On June 28, 2025, Sports Vision established V-League Visayas, a regional counterpart for Visayas-based teams.

==History==
===Precursor league===

The V-League launched in 2022 traces its roots to the Shakey's V-League established in 2004 by Sports Vision Management Group, Inc. The Shakey's V-League was initially an inter-collegiate women's league with teams from the UAAP, NCAA, CESAFI among others playing in the league. The league had Shakey's Pizza as its title sponsor since its inception until 2016. The league would include corporate and non-collegiate teams in 2011.

In 2014, a men's division was introduced during its 21st conference. The following year, the men's tournament was spun-off as Spikers' Turf.

In late-2016, Sports Vision announced that the Spikers' Turf would be merged back with the Shakey's V-League (which was renamed as the Premier Volleyball League). The men's division in the PVL ended with the 2018 PVL Collegiate Conference as its final tournament. The Spikers' Turf was revived on October 6, 2018 and was reestablished as a separate legal entity from the PVL.

===Launch and inaugural season===
The PVL became a professional league starting the 2021 season which meant collegiate and amateur teams can no longer take part.
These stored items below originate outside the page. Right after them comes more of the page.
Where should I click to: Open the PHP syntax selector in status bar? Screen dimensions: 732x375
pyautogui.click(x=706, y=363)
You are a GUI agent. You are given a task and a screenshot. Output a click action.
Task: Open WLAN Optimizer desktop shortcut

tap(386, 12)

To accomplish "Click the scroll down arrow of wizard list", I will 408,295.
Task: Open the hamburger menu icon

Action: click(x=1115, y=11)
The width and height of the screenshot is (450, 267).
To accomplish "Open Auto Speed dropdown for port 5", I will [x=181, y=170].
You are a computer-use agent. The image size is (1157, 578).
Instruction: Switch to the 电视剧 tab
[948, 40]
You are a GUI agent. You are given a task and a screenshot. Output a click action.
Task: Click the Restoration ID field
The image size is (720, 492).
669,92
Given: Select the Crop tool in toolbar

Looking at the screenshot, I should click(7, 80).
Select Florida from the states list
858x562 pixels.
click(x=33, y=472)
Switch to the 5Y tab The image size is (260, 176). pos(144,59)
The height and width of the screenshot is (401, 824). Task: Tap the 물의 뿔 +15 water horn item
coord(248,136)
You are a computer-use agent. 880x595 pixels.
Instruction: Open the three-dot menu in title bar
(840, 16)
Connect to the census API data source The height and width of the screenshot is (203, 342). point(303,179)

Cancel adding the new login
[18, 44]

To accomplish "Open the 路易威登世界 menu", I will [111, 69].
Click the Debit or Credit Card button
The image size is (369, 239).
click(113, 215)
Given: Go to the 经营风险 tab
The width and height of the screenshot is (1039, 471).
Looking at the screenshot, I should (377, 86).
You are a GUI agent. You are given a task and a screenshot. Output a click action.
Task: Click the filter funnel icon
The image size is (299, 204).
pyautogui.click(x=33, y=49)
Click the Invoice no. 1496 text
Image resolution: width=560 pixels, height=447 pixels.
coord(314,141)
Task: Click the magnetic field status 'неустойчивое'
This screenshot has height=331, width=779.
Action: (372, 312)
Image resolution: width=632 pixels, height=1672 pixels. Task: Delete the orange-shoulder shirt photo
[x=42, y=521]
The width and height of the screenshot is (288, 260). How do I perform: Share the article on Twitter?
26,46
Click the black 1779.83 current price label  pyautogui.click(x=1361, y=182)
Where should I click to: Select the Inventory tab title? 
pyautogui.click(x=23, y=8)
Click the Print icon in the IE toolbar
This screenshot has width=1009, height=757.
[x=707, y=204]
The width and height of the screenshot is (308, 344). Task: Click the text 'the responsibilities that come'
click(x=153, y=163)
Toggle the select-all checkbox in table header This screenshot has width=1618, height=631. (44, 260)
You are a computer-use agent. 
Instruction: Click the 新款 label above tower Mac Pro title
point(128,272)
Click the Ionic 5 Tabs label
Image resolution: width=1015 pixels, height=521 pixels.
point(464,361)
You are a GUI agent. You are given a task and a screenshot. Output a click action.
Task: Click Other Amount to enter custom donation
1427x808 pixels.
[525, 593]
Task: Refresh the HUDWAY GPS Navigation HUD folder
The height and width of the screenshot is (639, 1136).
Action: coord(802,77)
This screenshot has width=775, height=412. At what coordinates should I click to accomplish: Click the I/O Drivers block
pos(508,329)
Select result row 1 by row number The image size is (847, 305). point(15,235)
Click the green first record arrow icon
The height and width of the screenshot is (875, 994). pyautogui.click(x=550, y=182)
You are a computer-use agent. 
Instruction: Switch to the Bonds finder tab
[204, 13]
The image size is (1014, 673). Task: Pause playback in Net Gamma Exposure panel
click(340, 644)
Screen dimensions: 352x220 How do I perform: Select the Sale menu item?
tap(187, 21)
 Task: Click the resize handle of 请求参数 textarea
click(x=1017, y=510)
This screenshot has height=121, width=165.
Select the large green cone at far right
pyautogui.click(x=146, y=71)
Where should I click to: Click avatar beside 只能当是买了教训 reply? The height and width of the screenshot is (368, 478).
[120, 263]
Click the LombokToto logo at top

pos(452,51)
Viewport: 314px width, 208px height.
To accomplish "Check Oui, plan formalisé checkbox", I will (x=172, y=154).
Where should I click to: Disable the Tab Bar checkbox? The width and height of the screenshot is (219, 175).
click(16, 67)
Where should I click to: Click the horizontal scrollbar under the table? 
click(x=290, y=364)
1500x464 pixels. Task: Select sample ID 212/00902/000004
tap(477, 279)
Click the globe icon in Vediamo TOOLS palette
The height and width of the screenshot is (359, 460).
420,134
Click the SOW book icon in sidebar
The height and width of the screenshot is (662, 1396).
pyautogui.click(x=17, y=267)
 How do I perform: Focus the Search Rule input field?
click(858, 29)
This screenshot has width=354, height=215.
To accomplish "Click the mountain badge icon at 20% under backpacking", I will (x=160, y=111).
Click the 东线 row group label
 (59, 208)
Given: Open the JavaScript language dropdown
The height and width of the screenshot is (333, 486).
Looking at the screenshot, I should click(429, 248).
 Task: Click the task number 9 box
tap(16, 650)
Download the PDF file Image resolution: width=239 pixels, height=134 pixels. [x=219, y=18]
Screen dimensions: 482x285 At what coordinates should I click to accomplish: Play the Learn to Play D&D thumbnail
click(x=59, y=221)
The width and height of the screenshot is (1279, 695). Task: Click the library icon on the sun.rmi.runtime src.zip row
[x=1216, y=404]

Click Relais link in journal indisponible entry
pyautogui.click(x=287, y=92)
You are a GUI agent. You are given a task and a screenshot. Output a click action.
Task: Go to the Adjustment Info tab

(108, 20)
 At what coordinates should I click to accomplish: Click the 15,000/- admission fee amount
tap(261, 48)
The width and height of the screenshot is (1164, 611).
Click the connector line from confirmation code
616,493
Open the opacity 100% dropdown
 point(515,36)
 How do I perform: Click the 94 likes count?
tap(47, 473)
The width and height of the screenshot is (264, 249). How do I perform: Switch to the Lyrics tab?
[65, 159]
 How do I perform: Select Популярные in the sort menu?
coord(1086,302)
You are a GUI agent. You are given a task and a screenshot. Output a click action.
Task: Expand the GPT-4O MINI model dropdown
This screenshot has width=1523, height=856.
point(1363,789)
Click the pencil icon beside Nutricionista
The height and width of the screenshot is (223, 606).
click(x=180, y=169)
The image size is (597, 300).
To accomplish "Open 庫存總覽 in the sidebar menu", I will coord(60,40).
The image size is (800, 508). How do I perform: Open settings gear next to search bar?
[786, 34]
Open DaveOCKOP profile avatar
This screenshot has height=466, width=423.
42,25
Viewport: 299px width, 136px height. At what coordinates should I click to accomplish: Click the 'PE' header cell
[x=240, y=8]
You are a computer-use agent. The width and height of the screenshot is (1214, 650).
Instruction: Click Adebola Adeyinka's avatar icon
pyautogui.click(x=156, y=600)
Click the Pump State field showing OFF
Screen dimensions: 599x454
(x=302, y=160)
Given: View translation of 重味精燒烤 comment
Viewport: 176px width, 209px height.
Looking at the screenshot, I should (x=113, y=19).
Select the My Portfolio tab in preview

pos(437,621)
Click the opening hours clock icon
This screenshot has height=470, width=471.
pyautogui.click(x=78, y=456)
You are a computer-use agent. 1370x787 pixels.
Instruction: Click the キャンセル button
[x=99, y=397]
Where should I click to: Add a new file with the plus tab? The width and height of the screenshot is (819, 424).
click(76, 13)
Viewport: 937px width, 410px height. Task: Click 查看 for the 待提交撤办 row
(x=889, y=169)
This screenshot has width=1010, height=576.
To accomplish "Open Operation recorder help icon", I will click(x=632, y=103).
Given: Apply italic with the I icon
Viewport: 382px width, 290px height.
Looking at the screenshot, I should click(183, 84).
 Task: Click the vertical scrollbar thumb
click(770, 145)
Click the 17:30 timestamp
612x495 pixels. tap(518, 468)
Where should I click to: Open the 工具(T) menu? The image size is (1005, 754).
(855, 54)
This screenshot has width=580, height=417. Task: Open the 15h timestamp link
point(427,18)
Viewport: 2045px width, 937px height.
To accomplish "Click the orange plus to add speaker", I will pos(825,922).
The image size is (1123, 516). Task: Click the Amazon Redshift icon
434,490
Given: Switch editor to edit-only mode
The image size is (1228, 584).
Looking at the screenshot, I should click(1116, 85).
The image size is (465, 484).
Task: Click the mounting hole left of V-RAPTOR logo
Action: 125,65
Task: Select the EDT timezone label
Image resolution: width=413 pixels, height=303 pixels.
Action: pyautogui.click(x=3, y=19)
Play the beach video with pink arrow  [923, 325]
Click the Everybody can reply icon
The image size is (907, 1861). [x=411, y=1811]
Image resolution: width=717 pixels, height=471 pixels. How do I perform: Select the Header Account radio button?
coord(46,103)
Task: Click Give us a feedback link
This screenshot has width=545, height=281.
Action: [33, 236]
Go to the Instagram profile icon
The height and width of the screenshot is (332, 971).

Hence in October 2022, Sports Vision relaunched the collegiate conferences of the PVL and Spikers' Turf as a separate league – the V-League. Twelve teams are set to compete in the men's division and eight teams in the women's tournament.

===Visayas expansion===
On March 21, 2025, V-League Visayas was first announced as a regional counterpart for Visayas-based teams. Its inaugural season is set to begin in July of that year.

==Teams==
These are the teams who will compete at the 2026 V-League Collegiate Challenge.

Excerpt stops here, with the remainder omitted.